### Task:
From the material below, please set down exactly the lines starting with the one with "How do I perform: Show All-time chart range?" and going on through the one with "Viewport: 611px width, 410px height.", without a single picture.

Information given START

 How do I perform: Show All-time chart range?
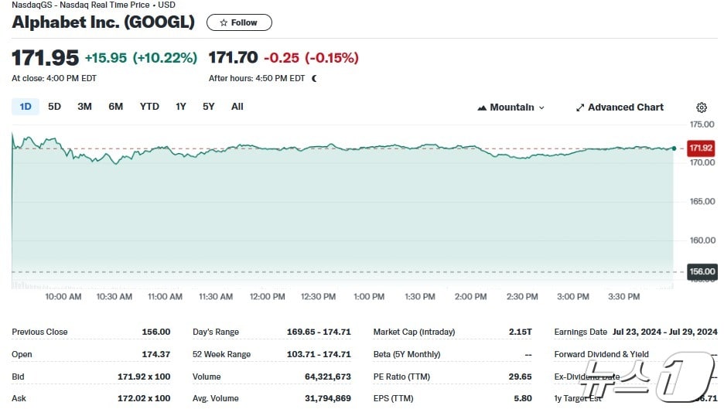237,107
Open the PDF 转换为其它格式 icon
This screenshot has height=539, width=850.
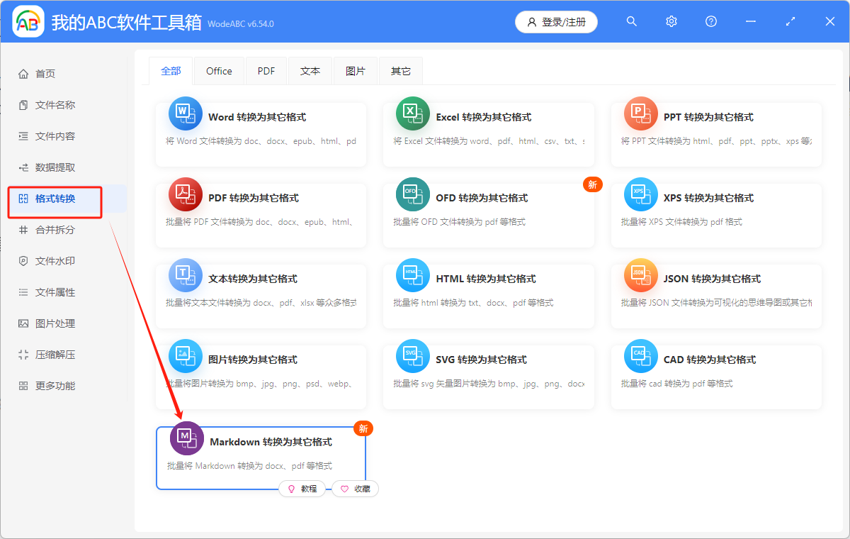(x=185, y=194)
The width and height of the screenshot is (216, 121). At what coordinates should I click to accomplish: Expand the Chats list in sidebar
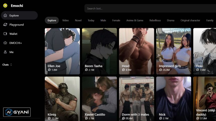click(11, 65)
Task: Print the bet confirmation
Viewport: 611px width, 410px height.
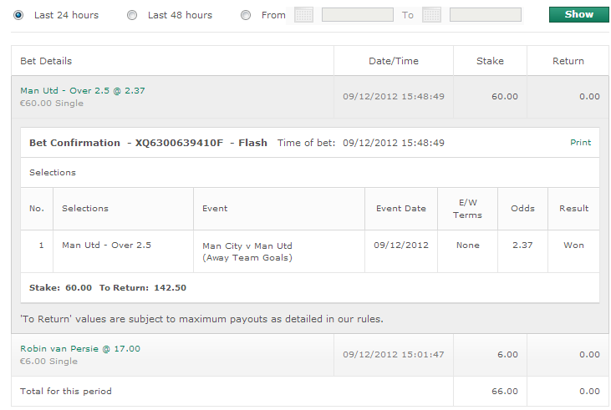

Information given END
Information given START

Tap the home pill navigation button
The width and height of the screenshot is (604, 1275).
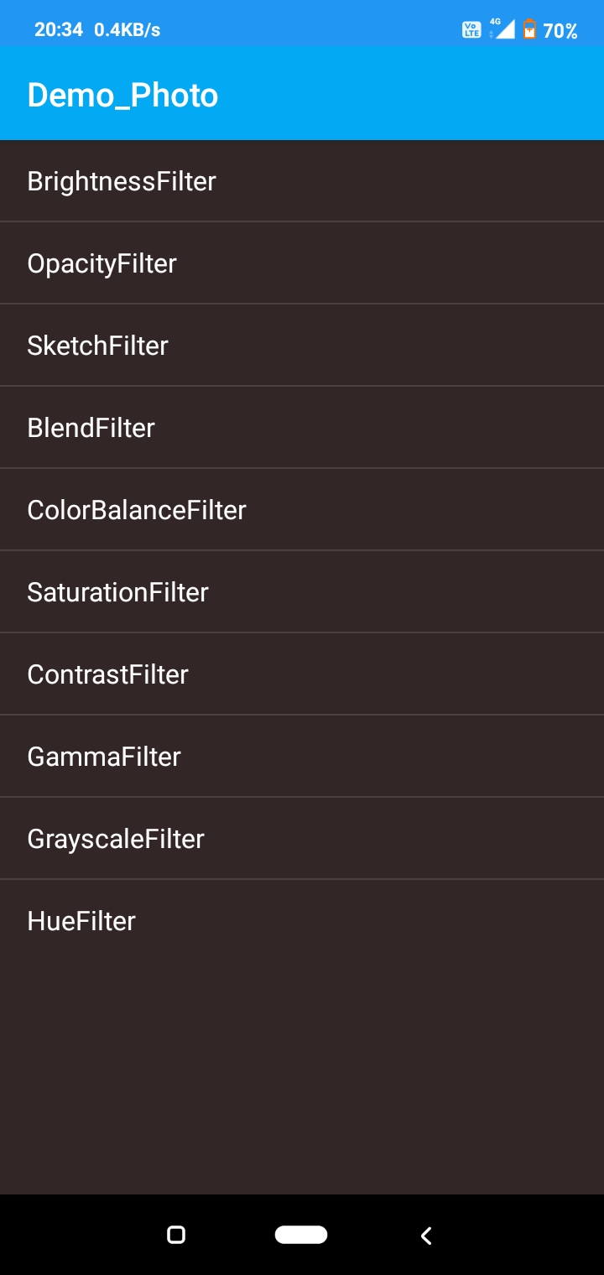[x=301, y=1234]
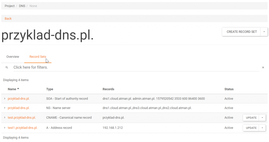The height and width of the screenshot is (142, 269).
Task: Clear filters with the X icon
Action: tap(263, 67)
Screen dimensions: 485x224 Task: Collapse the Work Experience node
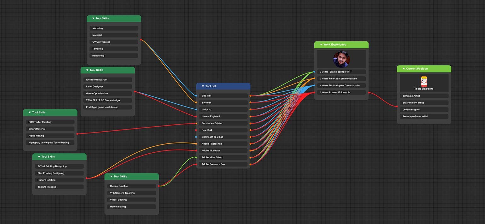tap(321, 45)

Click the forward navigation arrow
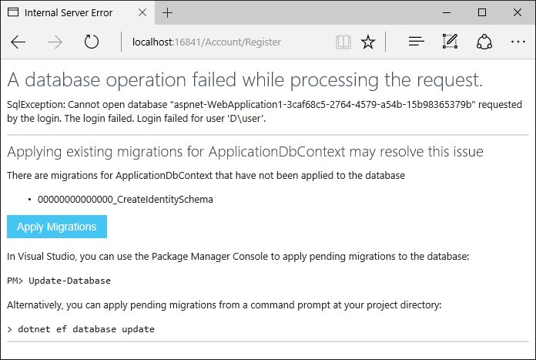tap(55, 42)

Information given END

### Reply to the task:
 How do I perform: Show All-time chart range?
237,107
Open the PDF 转换为其它格式 icon
This screenshot has height=539, width=850.
(x=185, y=194)
The width and height of the screenshot is (216, 121). At what coordinates should I click to accomplish: Expand the Chats list in sidebar
click(11, 65)
Task: Print the bet confirmation
Viewport: 611px width, 410px height.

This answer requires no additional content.